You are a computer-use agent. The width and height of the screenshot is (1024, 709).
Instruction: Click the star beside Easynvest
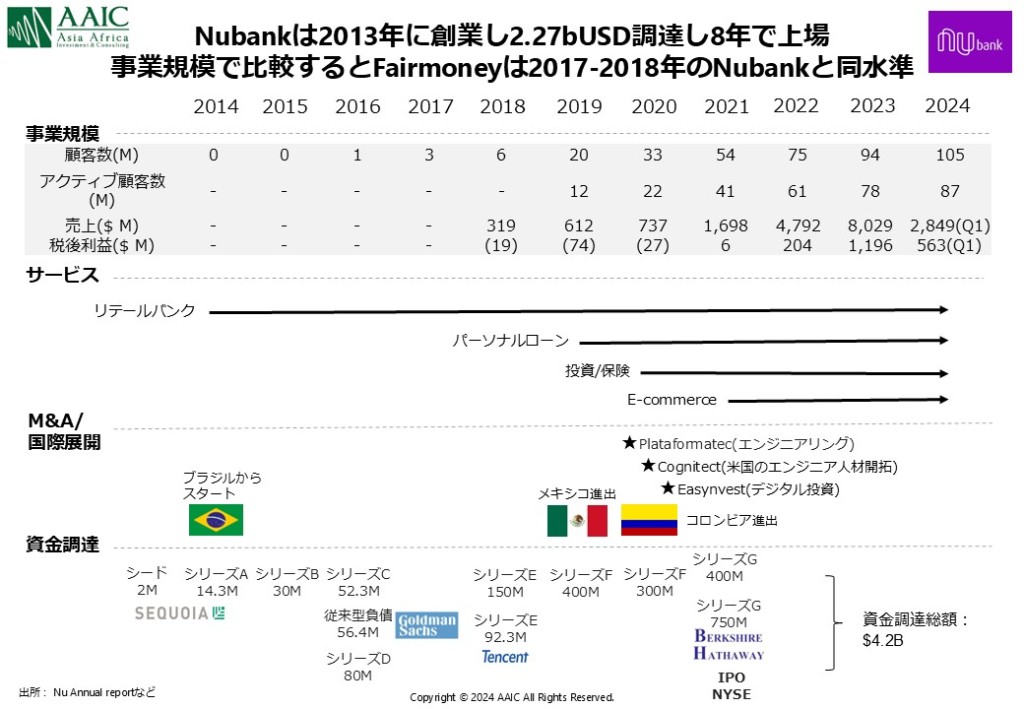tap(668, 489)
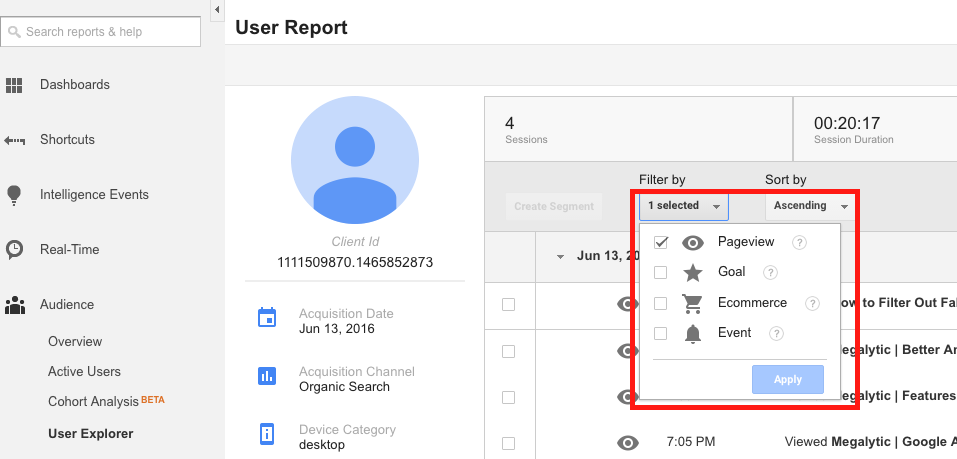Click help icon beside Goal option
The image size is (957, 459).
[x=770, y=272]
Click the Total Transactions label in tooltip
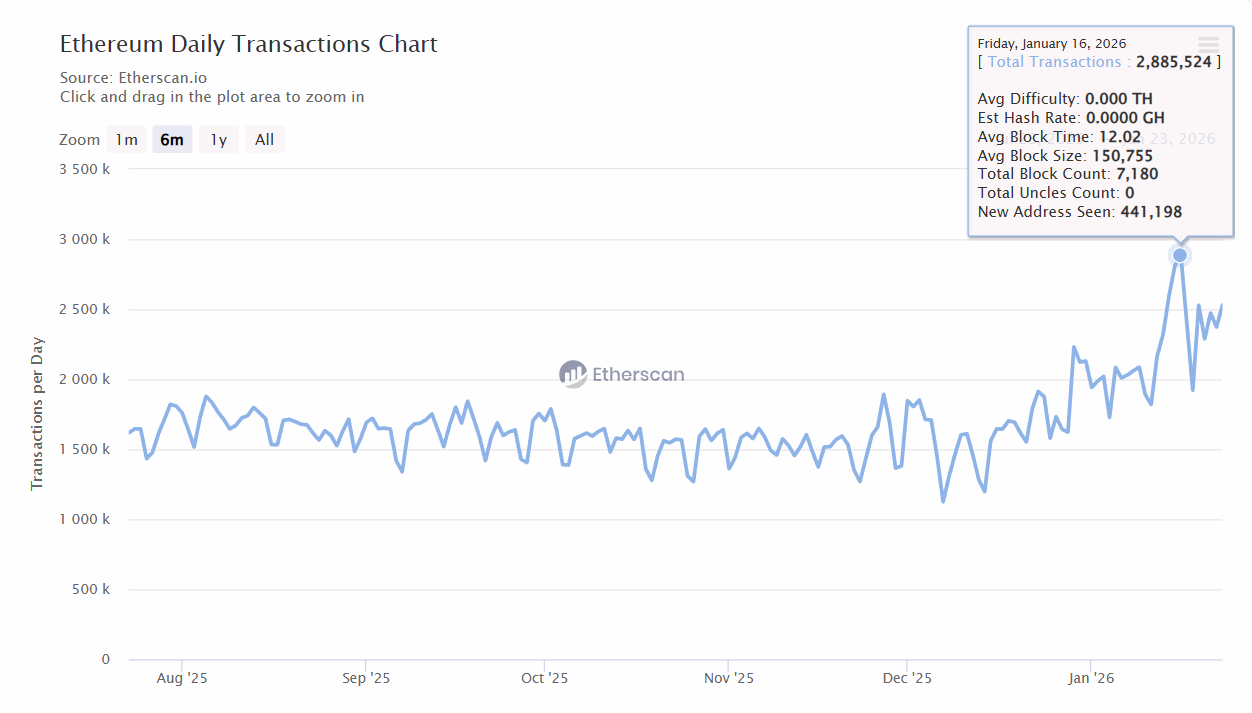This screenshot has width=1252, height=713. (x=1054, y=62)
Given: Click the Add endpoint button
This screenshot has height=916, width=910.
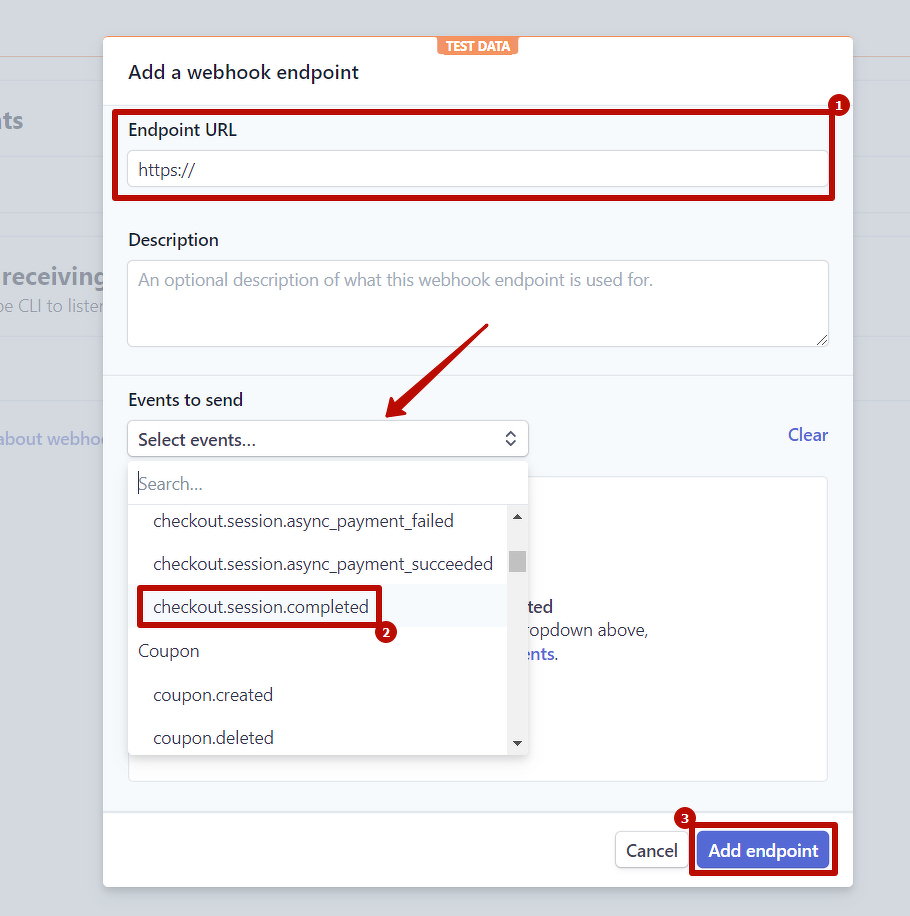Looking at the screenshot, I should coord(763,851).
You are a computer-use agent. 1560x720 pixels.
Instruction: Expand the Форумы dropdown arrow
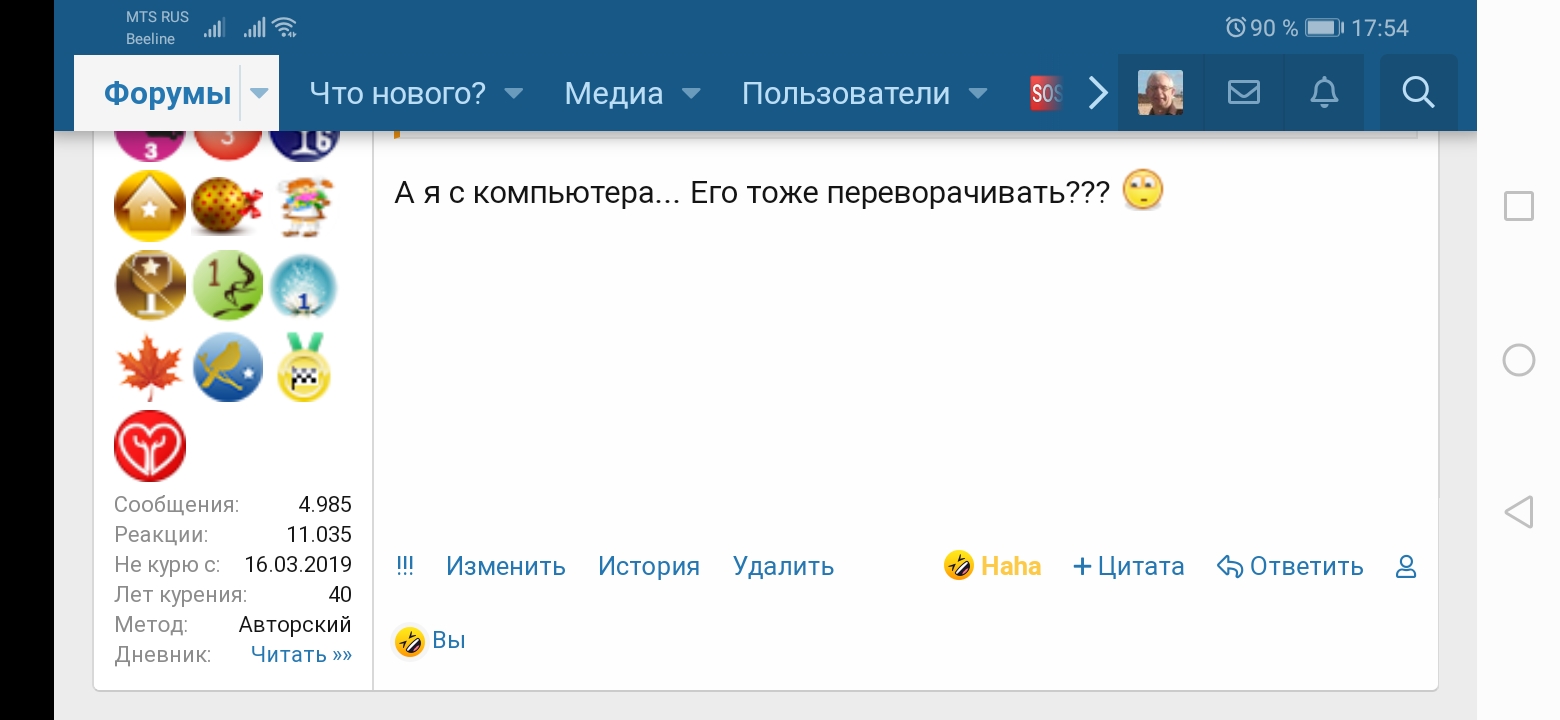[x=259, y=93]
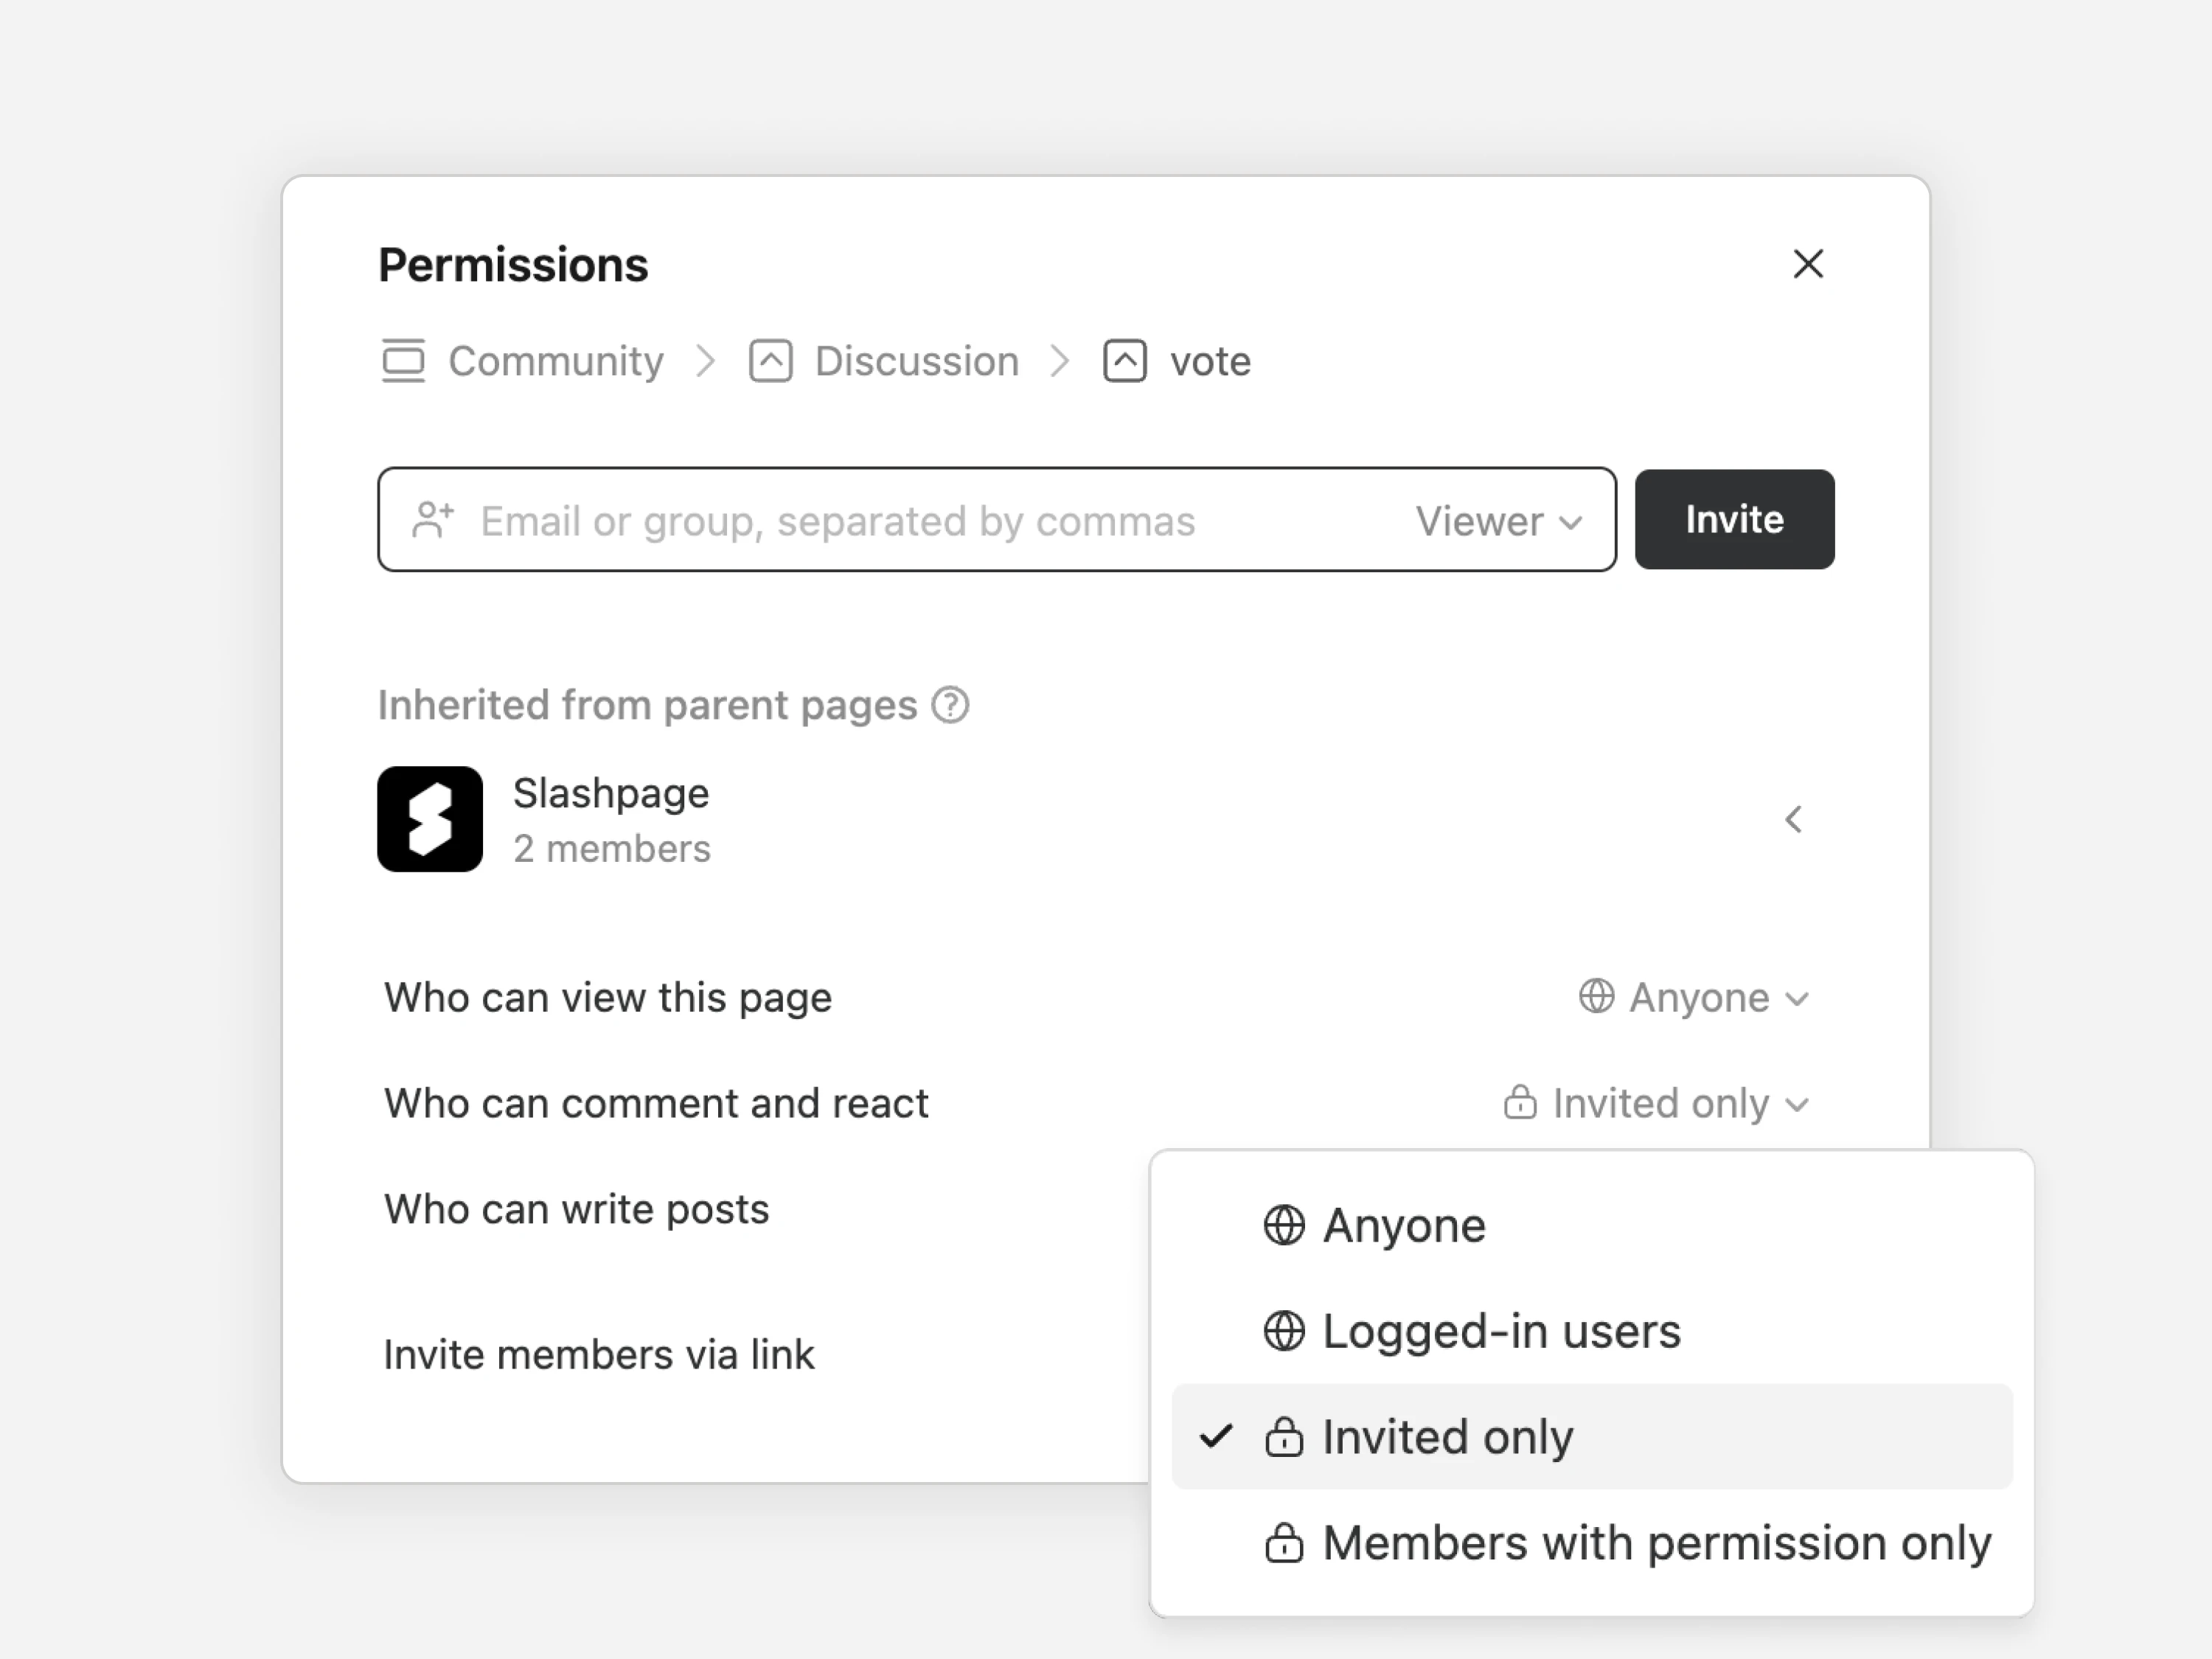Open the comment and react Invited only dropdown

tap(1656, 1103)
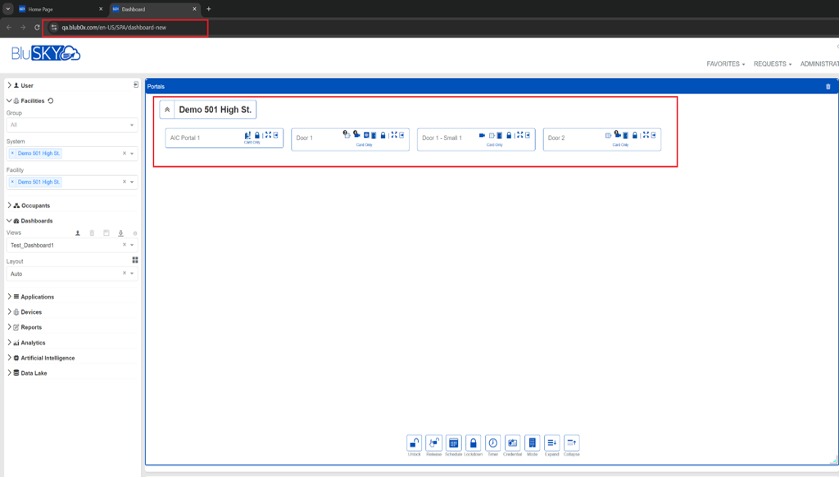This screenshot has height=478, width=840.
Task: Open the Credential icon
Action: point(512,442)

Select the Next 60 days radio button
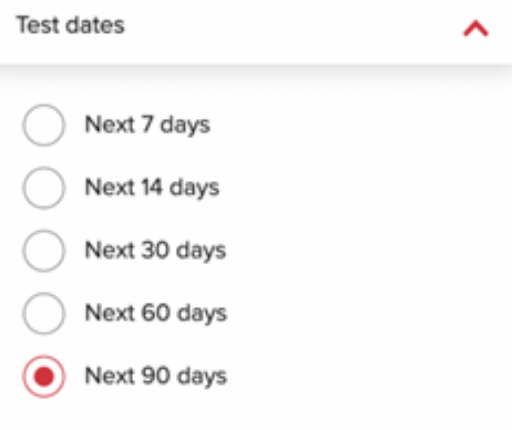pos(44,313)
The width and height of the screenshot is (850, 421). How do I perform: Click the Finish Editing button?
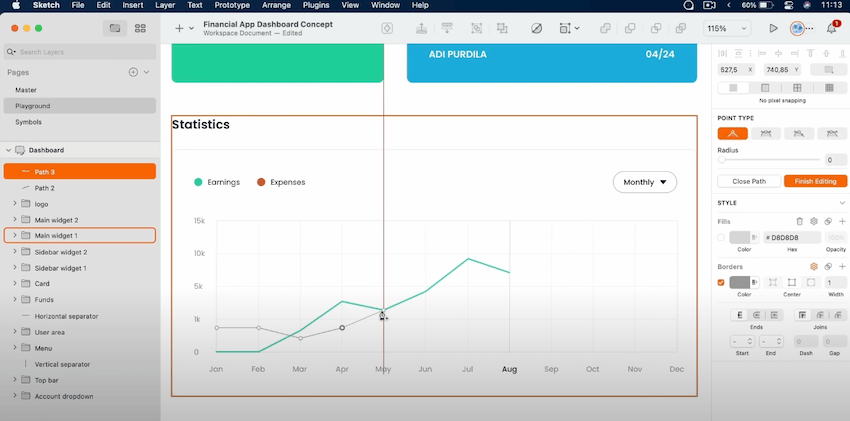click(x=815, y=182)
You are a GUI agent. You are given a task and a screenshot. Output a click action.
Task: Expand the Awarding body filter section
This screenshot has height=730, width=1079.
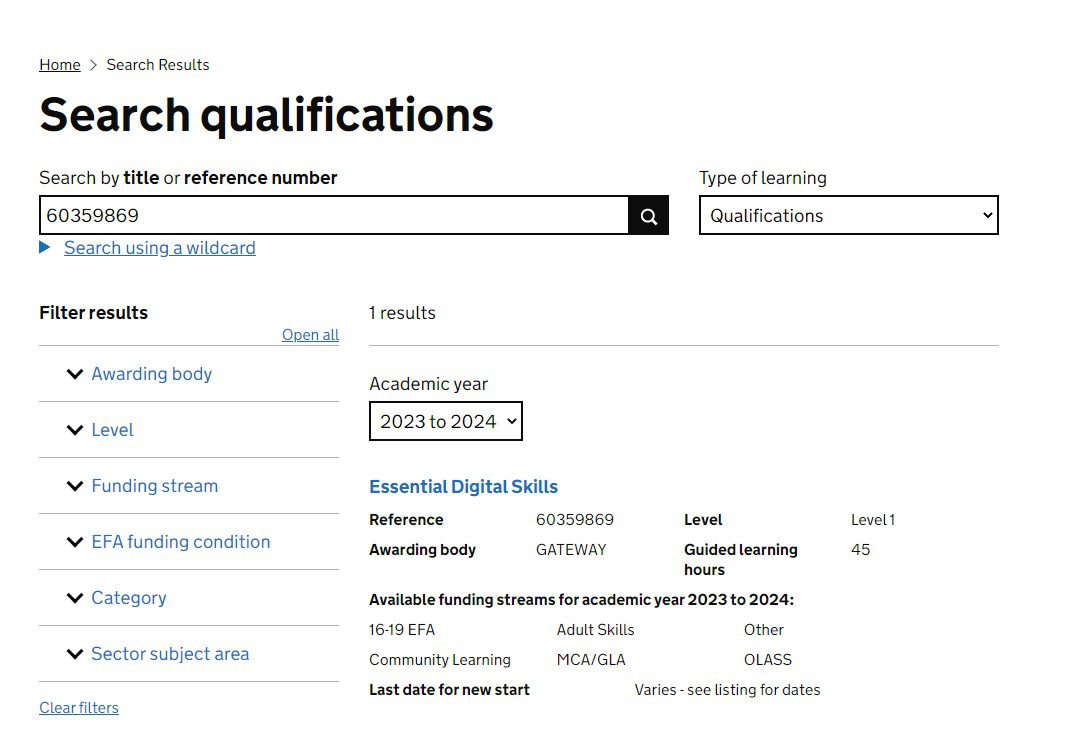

* * *

What you should do -
Copy exactly, and copy only, the lines from the one bearing "Instruction: Expand the Форумы dropdown arrow" through the closing line of the material, with both ends kept and pictures removed.

Solution to the exercise -
Instruction: Expand the Форумы dropdown arrow
[x=259, y=93]
Open the comment and react Invited only dropdown

tap(1656, 1103)
This screenshot has height=478, width=840.
Task: Open the Credential icon
Action: point(512,442)

Select the Next 60 days radio button
pos(44,313)
The width and height of the screenshot is (850, 421). How do I perform: Click the Finish Editing button?
click(x=815, y=182)
You are a GUI agent. You are given a task and a screenshot. Output a click action.
Task: Expand the Awarding body filter section
This screenshot has height=730, width=1079.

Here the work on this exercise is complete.